MonumentHidden Treasure

Nichée au cœur d'une cour saumuroise, cette chapelle funéraire du XIVe siècle aux fausses arcades gothiques et à la pyramide octogonale évoque l'ancestrale tradition des lanternes des morts de l'Anjou médiéval.

History

Au détour de la rue Saint-Nicolas, à Saumur, se dissimule l'un des joyaux les plus discrets du patrimoine funéraire médiéval de l'Anjou : la chapelle dite Lanterne des morts, édifiée au XIVe siècle dans l'enceinte de l'ancien cimetière Saint-Nicolas. Aujourd'hui enserrée entre les maisons comme une relique oubliée du tissu urbain, elle offre à celui qui la découvre l'émotion rare d'un face-à-face avec le Moyen Âge dans toute son intimité. Ce qui distingue immédiatement le monument, c'est la sophistication de son volume : une salle carrée sur laquelle repose une pyramide à quatre pans, puis à huit, la transition étant soulignée par de délicats pinacles. Cette géométrie ascendante n'est pas qu'esthétique — elle trahit une intention symbolique profonde, celle d'orienter le regard et la prière vers le ciel, au-dessus des défunts reposant alentour.
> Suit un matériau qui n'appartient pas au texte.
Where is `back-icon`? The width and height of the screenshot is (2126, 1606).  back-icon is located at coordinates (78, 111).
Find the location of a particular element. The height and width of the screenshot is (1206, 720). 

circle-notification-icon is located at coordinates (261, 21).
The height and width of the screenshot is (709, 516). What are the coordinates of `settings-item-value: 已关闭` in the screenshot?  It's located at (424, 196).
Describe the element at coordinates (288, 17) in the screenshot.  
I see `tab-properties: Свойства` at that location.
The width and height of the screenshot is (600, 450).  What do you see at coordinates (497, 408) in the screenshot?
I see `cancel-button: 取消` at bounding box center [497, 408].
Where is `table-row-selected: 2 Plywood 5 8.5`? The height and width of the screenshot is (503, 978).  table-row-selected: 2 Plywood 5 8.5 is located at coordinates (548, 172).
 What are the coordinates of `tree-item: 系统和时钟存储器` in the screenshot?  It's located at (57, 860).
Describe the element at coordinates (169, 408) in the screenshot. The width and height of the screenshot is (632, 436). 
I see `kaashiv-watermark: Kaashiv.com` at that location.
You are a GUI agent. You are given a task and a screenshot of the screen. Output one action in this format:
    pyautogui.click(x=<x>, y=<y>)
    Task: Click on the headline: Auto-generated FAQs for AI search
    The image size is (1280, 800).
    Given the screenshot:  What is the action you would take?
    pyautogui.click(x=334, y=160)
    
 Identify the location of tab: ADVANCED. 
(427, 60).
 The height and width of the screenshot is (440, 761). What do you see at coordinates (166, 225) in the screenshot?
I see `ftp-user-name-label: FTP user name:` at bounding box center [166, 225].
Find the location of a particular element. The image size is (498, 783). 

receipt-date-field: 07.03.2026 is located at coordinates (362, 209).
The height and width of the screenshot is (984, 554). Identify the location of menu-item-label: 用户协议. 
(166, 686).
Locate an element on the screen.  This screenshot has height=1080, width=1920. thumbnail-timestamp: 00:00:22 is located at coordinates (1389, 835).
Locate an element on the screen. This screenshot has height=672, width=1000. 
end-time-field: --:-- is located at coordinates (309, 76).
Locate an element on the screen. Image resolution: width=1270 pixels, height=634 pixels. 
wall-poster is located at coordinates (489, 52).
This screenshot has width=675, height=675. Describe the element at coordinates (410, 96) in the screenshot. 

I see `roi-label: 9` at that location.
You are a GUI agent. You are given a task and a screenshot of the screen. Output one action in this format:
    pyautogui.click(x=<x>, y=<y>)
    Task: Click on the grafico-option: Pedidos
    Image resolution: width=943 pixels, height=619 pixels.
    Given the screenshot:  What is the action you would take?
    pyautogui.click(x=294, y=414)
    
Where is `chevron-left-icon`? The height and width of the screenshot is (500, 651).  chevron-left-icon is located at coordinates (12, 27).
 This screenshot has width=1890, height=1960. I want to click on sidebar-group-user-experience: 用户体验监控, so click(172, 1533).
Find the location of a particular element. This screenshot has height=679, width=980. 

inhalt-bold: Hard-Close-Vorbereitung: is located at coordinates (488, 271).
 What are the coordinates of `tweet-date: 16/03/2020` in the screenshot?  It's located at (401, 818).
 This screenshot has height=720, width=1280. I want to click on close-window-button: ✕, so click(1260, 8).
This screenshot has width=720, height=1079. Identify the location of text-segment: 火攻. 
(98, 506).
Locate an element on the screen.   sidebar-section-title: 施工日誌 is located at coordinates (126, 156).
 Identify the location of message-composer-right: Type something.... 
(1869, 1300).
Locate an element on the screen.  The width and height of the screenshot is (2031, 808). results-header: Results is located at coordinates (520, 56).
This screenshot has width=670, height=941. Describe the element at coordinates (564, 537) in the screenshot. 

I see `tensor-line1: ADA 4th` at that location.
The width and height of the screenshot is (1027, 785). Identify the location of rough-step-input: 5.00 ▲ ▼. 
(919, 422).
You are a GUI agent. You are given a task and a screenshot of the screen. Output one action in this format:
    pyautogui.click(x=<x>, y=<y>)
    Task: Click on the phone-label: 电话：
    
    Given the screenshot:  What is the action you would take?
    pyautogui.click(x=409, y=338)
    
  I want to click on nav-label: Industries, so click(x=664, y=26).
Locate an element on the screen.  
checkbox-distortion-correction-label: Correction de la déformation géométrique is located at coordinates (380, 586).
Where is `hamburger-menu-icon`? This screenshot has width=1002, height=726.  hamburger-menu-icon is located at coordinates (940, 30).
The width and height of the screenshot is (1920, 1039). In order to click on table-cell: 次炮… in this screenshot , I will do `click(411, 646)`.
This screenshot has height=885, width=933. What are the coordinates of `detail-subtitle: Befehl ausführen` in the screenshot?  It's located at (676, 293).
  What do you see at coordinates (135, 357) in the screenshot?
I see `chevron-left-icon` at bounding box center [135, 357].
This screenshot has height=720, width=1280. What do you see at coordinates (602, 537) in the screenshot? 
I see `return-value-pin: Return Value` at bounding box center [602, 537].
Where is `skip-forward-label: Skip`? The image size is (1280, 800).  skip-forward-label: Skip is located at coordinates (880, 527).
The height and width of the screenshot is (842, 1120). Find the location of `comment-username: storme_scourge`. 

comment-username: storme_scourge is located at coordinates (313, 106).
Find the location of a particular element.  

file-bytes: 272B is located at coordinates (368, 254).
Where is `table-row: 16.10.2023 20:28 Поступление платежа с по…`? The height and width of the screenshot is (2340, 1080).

L'intérieur, sobre et recueilli, se pare de quatre fausses arcades qui scandent l'espace avec une élégance toute gothique. L'acoustique de la petite salle, la pierre dorée typique du tuffeau saumurois et la lumière filtrée confèrent à la visite une atmosphère de méditation que les chapelles de grande renommée peinent parfois à égaler. La lanterne qui couronnait vraisemblablement le sommet de la pyramide donnait à l'édifice son rôle premier : guider les âmes et signaler aux vivants le lieu sacré du cimetière dans l'obscurité. Ce fanal de pierre appartenait à une tradition répandue en Anjou et en Poitou, mais peu d'exemples urbains ont survécu dans un état aussi lisible. Malgré sa transformation en habitation vers 1780 et son enclavement progressif dans le bâti, la chapelle a traversé les siècles sans perdre l'essentiel de sa substance architecturale. Classée monument historique dès 1922, elle attend aujourd'hui le visiteur curieux, en fond de cour, comme une confidence murmurée par la ville à ceux qui prennent le temps de l'écouter.